The government imposes no immigration restrictions or quotas on religious workers. Foreign missionaries may obtain a one-year multi-entry business visa through the Ministry of Foreign Relations after submitting a completed application form, original passport, two passport-sized photographs, and a document offering proof as to the business activity from the institution or person in the country with whom the missionary is affiliated. Foreign missionaries may renew the visa before the original one-year visa has expired.

The country is a party to the International Covenant on Civil and Political Rights.

Government Practices

Non-Catholic religious groups continued to state that the government provided the Catholic Church significant financial support that was unavailable to them, including properties transferred to the Catholic Church, as well as subsidies to the salaries of Catholic Church officials.

In June the Catholic Church transferred 127 parochial schools to the Ministry of Education. The government agreed to finance the schools while allowing the schools to continue to provide Catholic instruction. In October the Ministry of Education also agreed to assume responsibility for 134 private evangelical Protestant schools, while also allowing those schools to continue to offer the same religious instruction in accordance with evangelical Protestant teachings. The transfer of the schools, which was voluntary, resulted from a 2014 presidential promise to spend 4 percent of the country’s gross domestic product on education.

A non-Catholic organization said the government required them to pay customs duties on imported food and other items and then apply for a refund instead of receiving an exemption as allowed by the law. Religious groups reported difficulties when applying for and receiving customs duty refunds from the Ministry of Finance.

At the opening of the Caribbean Symposium on Religious Liberty in November, Vice President Cedeno stressed the centrality of legal systems to recognize and guarantee religious freedom. She also emphasized the need for societies to develop cultures of mutual respect and to foster interfaith collaboration between the public and private sectors, so that the shared value of religious freedom can confront the looming challenge of social inequality.

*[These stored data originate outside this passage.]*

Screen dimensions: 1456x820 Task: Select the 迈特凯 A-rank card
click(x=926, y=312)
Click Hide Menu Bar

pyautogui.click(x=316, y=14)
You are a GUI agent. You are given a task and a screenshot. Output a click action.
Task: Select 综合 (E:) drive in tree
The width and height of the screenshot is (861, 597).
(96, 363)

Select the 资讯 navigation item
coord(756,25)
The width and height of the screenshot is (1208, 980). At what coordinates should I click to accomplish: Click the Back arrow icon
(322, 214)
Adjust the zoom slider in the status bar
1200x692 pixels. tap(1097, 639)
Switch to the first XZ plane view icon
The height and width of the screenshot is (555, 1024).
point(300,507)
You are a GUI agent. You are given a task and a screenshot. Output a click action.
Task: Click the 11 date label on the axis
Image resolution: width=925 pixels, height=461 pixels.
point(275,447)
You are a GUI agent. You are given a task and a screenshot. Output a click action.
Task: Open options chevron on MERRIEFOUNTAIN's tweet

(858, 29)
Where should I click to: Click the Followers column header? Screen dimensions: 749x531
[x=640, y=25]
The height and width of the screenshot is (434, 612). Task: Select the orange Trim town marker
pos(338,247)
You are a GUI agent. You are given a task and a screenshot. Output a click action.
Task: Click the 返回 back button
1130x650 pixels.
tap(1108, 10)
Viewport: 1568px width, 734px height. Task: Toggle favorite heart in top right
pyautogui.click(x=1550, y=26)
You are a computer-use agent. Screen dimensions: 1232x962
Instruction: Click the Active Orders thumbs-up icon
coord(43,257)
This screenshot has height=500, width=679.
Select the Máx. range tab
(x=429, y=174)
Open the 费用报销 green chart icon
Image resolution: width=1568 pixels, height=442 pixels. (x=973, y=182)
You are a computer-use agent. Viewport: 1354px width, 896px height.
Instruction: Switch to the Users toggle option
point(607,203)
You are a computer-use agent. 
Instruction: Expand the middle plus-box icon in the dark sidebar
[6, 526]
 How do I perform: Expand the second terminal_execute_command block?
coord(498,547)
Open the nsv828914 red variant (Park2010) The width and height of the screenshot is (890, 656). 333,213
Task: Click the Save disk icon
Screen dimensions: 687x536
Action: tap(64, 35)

Section III. Status of Societal Respect for Religious FreedomShare    

The Pontifical University in Santo Domingo cohosted with the Religious Freedom and Business Foundation, Religions for Peace, and Brigham Young University the Caribbean Symposium on Religious Liberty. Delegates from 14 Caribbean countries participated in the event, which emphasized the connection between religious freedom and sustainable development and the positive role business leaders play in advancing interfaith understanding and peace.

Section IV. U.S. Government Policy and EngagementShare    

Embassy officials maintained ties with religious representatives and faith groups, meeting with leaders from the Catholic Church; the United Dominican Council for Evangelicals, representing the Protestant community; officials from the Jewish community; and leaders from the Muslim community. In these meetings, embassy officials and religious leaders discussed the concordat, government financial support of churches, customs duties, and the freedom to proselytize.